___ RECORD EXTRACTS ___

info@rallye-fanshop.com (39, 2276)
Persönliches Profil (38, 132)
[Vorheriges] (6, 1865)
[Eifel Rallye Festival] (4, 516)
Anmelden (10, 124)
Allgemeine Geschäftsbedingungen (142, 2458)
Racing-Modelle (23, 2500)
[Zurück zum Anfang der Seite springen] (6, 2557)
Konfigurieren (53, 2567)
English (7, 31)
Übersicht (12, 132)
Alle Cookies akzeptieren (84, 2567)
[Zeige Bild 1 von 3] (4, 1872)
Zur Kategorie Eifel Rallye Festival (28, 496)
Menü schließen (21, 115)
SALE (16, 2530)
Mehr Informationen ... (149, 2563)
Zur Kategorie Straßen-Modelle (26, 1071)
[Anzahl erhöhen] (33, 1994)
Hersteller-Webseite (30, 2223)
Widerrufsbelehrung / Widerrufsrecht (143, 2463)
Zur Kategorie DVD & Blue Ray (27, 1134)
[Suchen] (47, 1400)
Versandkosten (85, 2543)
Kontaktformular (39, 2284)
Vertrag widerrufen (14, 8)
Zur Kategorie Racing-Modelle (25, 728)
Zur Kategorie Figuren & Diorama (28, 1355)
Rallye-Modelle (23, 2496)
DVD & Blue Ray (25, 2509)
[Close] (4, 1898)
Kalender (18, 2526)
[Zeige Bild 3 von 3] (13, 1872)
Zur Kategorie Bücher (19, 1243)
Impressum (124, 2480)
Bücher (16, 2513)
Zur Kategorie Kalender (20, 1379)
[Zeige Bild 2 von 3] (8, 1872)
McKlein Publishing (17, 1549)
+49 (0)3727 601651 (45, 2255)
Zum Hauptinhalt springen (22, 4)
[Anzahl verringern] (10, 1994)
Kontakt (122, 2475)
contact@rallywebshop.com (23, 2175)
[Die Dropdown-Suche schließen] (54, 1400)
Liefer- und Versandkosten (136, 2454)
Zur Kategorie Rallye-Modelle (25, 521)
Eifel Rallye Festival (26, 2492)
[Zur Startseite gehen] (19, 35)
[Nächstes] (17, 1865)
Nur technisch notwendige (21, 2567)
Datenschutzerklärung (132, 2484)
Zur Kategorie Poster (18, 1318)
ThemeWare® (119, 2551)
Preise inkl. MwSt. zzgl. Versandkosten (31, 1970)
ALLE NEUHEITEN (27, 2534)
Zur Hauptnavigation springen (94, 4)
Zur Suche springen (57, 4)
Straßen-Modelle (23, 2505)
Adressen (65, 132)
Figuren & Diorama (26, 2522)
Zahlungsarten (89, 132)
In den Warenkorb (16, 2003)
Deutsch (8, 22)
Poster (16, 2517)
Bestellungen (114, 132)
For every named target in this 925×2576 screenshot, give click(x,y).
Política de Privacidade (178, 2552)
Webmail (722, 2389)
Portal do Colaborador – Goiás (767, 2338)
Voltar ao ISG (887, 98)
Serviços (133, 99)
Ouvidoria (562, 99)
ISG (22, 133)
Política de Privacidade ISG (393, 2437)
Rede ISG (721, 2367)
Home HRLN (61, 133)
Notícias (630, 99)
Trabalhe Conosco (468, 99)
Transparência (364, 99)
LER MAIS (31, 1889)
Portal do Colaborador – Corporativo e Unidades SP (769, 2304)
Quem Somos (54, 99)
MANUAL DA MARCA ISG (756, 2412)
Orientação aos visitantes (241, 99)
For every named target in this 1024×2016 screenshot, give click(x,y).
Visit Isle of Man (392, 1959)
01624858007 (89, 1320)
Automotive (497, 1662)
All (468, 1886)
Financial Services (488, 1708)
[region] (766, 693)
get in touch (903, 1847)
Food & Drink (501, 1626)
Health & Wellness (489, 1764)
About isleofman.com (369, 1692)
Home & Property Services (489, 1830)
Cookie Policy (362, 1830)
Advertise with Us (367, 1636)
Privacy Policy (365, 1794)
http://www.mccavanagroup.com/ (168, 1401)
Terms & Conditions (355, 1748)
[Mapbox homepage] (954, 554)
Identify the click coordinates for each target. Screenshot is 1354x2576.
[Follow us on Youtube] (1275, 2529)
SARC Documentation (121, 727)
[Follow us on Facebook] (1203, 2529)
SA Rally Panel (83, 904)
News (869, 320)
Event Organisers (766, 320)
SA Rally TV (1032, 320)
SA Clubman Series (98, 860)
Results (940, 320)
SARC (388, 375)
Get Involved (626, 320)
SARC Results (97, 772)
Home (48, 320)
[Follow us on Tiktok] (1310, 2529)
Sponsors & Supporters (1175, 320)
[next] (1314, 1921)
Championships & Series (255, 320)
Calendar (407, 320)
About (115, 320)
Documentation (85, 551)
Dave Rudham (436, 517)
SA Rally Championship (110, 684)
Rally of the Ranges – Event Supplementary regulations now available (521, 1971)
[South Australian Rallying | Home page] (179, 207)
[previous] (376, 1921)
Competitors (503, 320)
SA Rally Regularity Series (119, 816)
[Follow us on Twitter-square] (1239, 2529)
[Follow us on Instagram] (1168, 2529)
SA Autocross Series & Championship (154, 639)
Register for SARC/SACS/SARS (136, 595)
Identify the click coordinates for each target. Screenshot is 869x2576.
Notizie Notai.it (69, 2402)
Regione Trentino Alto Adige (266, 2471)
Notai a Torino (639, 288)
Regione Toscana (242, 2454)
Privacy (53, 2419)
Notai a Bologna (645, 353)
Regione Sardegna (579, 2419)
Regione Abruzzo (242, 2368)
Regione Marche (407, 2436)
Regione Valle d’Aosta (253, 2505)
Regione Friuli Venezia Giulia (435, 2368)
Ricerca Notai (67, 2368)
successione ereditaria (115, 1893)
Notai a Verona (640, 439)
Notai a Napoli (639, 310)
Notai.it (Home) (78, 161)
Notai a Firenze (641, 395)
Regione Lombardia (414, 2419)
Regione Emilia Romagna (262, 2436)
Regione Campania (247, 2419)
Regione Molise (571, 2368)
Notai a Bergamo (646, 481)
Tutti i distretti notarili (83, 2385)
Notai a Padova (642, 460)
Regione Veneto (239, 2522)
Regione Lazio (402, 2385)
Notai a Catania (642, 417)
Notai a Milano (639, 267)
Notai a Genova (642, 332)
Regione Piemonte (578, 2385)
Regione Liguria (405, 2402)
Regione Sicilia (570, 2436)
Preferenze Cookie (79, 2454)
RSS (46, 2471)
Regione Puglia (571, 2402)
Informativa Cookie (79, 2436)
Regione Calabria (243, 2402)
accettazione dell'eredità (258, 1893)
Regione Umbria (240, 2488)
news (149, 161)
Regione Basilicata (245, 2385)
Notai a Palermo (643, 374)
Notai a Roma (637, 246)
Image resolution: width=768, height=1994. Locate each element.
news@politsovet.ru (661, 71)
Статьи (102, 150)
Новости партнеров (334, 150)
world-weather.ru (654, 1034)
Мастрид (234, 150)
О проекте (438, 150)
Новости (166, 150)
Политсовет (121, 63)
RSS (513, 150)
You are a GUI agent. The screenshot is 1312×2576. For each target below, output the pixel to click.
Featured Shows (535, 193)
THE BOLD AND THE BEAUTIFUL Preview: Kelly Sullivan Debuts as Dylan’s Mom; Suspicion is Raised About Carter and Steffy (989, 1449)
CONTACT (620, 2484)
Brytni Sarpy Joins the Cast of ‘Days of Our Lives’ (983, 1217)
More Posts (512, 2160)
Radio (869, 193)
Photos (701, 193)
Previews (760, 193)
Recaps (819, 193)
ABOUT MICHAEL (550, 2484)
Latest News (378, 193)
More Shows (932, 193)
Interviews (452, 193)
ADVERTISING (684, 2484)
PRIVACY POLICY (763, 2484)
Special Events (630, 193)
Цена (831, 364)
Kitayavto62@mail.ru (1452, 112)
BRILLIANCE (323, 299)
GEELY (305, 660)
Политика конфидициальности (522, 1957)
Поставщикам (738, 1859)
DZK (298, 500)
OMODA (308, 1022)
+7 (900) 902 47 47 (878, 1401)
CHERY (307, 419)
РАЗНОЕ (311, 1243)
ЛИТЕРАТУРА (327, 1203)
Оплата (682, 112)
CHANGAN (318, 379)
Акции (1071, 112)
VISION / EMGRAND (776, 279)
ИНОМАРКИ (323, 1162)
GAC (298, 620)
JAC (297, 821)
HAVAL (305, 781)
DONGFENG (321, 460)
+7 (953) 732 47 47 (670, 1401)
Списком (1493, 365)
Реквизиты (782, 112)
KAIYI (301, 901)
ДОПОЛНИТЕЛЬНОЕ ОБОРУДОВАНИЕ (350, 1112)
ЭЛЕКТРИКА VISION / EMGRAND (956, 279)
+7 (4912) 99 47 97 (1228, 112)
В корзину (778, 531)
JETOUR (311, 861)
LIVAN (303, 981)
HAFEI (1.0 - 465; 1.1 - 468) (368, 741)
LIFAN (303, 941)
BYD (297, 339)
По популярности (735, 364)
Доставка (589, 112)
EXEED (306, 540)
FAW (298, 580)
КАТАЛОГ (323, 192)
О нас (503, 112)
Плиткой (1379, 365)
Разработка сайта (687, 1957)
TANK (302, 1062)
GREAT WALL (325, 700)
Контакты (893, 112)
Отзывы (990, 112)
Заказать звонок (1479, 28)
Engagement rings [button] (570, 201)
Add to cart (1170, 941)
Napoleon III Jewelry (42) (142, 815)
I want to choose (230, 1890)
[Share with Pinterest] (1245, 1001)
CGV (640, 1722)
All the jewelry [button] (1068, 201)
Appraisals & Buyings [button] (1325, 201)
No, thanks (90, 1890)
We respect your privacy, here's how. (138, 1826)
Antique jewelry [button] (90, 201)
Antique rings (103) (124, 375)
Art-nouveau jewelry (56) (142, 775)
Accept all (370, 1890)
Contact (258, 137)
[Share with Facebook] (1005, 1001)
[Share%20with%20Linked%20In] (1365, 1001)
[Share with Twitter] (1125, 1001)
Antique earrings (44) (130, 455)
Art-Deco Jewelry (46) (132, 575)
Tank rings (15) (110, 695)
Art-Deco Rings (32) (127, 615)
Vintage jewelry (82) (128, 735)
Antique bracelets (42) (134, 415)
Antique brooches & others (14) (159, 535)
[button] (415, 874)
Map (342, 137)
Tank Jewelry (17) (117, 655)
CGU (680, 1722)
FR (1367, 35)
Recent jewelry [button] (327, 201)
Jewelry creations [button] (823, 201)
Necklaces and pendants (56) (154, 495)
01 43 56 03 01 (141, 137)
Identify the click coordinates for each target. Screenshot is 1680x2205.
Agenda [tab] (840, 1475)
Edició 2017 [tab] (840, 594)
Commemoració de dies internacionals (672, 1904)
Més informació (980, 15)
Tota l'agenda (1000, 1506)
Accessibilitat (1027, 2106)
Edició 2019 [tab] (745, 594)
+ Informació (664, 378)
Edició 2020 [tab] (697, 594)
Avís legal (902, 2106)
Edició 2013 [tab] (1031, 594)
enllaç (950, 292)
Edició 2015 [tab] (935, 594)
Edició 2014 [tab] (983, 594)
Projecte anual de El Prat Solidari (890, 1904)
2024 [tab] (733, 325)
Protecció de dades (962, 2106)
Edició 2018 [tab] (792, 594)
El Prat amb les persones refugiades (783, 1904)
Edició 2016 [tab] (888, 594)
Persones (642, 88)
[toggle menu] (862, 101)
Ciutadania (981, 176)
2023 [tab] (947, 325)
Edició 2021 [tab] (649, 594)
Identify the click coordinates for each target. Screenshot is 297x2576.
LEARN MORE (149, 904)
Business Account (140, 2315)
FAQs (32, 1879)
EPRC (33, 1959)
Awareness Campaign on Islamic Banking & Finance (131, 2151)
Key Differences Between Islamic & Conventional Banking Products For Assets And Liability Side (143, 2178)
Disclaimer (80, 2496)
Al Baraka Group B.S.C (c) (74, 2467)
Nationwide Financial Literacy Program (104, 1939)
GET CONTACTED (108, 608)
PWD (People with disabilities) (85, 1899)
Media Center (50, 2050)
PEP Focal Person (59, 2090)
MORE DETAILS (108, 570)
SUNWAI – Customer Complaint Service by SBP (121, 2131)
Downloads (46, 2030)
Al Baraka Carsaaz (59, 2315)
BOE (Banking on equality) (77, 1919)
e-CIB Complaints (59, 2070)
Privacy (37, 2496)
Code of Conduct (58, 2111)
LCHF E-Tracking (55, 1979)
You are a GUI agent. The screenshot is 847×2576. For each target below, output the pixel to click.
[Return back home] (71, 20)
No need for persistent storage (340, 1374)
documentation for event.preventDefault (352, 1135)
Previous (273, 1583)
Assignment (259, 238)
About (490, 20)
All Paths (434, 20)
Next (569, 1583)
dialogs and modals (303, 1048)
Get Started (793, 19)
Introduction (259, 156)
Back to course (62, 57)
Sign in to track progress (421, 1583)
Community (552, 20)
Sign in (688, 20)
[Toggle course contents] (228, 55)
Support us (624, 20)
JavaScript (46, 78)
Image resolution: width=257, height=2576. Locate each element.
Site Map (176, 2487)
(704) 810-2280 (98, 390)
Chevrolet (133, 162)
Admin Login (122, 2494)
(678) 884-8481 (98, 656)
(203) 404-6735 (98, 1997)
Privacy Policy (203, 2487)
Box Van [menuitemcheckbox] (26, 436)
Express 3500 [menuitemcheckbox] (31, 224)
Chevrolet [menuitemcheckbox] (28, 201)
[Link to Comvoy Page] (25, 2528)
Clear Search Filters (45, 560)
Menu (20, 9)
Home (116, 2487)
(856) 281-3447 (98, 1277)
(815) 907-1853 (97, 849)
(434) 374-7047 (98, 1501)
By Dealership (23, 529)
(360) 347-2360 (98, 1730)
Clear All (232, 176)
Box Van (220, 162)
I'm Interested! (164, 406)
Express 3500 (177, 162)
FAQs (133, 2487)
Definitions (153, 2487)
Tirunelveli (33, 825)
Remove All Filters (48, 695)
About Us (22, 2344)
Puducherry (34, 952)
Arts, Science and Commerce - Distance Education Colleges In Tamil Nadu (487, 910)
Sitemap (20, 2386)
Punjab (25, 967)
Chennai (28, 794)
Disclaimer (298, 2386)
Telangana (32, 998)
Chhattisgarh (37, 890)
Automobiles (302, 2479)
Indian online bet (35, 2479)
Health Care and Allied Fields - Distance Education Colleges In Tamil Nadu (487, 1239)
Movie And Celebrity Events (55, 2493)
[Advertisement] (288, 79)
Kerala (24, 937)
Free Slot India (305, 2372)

___

## PROBLEM DETAILS
The lines holding the word "resolution" are the answer. Find them in the entries and copy them.

## RESULT
Image resolution: width=768, height=1994. Locate each element.
Image resolution: width=257, height=2576. Locate each element.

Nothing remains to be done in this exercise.